§ EXCERPT:
»»

# Technical Orientation

> Purpose of agent-sandbox, its core/extensions split, controller-manager entry point, and a map for navigating the rest of this developer reference.

- Repository: kubernetes-sigs/agent-sandbox
- GitHub: https://github.com/kubernetes-sigs/agent-sandbox
- Human wiki: https://grok-wiki.com/public/wiki/kubernetes-sigs-agent-sandbox-c3f2597a654a
- Complete Markdown: https://grok-wiki.com/public/wiki/kubernetes-sigs-agent-sandbox-c3f2597a654a/llms-full.txt

## Source Files

- `README.md`
- `AGENTS.md`
- `cmd/agent-sandbox-controller/main.go`
- `go.mod`
- `roadmap.md`

---

<details>
<summary>Relevant source files</summary>
The following files were used as context for generating this wiki page:
- [README.md](README.md)
- [AGENTS.md](AGENTS.md)
- [cmd/agent-sandbox-controller/main.go](cmd/agent-sandbox-controller/main.go)
- [go.mod](go.mod)
- [roadmap.md](roadmap.md)
- [controllers/sandbox_controller.go](controllers/sandbox_controller.go)
- [api/v1beta1/groupversion_info.go](api/v1beta1/groupversion_info.go)
- [extensions/api/v1beta1/groupversion_info.go](extensions/api/v1beta1/groupversion_info.go)
- [Dockerfile](Dockerfile)
- [codegen.go](codegen.go)

««

§ DATASET EXTRACT:
»»

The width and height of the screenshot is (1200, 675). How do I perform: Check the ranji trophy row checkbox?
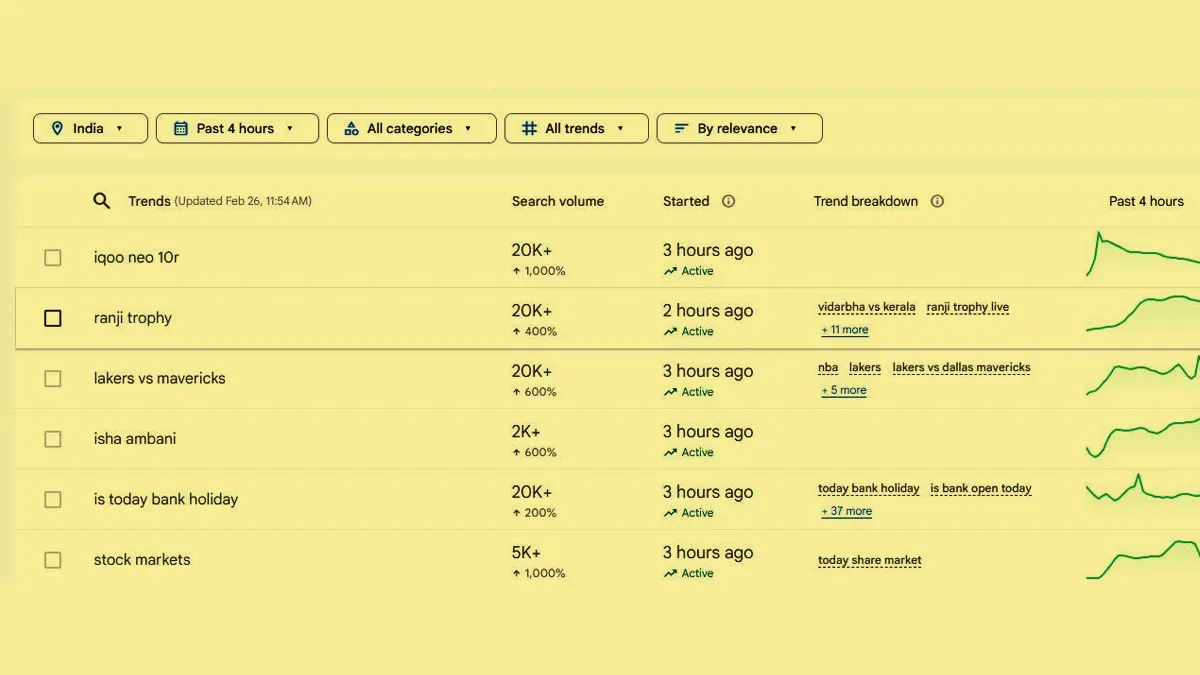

««

§ TASK TO COMPLETE: Copy the stretch of the agent-sandbox orientation page from "- [go.mod](go.mod)" through "- [codegen.go](codegen.go)" word for word. Rely only on the agent-sandbox orientation page.

§ OUTPUT:
- [go.mod](go.mod)
- [roadmap.md](roadmap.md)
- [controllers/sandbox_controller.go](controllers/sandbox_controller.go)
- [api/v1beta1/groupversion_info.go](api/v1beta1/groupversion_info.go)
- [extensions/api/v1beta1/groupversion_info.go](extensions/api/v1beta1/groupversion_info.go)
- [Dockerfile](Dockerfile)
- [codegen.go](codegen.go)